_Data_
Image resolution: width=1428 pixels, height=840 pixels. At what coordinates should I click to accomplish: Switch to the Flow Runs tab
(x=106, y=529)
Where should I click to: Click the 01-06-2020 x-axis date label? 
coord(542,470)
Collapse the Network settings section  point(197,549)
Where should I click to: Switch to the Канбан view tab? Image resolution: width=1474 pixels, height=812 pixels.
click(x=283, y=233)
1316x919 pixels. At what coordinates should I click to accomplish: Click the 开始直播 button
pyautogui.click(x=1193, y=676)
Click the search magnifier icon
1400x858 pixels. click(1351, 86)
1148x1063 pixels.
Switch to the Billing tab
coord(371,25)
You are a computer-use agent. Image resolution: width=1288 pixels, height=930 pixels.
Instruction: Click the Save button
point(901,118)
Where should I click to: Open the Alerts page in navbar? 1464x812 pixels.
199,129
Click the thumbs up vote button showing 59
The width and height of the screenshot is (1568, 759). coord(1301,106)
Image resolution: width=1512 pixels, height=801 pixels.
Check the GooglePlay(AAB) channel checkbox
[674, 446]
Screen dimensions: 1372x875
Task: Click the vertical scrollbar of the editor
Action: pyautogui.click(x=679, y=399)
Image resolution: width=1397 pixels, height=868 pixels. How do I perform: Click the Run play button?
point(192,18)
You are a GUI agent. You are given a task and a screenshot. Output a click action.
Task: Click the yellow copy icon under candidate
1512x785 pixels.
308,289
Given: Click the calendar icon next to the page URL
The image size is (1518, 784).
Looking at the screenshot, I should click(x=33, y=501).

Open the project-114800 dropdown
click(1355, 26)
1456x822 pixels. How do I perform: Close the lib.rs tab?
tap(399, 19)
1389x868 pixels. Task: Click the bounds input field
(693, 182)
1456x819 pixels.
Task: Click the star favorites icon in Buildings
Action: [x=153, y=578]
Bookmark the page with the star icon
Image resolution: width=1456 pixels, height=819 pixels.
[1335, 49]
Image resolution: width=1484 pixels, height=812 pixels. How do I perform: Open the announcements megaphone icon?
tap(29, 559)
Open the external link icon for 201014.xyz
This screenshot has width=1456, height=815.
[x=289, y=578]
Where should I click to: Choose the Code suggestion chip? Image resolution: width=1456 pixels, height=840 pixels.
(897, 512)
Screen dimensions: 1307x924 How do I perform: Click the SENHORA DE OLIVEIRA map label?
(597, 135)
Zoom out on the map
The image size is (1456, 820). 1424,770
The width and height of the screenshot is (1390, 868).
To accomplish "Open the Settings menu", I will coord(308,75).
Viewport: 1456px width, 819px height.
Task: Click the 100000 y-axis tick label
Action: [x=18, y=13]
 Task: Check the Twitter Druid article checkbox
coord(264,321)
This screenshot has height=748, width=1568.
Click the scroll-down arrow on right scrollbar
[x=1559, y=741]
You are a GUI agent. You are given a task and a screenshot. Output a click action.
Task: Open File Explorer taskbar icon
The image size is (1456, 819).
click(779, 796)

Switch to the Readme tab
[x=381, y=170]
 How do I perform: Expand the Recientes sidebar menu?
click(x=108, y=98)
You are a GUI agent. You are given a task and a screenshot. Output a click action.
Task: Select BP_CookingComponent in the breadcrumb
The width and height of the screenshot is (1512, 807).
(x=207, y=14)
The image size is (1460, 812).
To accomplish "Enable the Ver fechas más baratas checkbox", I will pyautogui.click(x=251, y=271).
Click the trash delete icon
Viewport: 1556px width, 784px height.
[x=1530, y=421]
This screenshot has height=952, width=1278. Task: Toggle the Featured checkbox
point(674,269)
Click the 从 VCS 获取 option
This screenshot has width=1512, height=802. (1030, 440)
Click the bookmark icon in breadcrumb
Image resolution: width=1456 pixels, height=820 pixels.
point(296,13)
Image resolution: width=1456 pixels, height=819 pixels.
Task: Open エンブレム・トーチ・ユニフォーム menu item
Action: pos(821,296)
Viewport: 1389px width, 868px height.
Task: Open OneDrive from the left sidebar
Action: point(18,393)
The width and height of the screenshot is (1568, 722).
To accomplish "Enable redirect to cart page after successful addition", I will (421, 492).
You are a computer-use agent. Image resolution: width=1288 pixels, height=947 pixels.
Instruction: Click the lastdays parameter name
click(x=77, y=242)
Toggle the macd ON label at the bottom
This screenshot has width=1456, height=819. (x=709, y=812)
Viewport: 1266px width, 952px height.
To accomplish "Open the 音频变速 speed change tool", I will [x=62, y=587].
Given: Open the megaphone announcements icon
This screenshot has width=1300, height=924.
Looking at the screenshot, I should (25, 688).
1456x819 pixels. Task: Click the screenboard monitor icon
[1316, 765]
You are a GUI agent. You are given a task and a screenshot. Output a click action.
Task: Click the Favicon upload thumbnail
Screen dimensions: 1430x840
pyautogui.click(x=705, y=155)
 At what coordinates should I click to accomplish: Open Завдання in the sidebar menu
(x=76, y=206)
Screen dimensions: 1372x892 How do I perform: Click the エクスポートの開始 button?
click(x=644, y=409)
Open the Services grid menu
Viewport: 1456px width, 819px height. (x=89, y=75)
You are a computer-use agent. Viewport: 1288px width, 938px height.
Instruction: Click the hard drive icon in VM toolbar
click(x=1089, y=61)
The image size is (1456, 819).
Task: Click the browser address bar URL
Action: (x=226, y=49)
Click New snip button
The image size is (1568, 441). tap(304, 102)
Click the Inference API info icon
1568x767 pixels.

_Work to complete_
When a line in the data contains "breadcrumb", return it as written.

_Task output_
Task: Select BP_CookingComponent in the breadcrumb
Click the bookmark icon in breadcrumb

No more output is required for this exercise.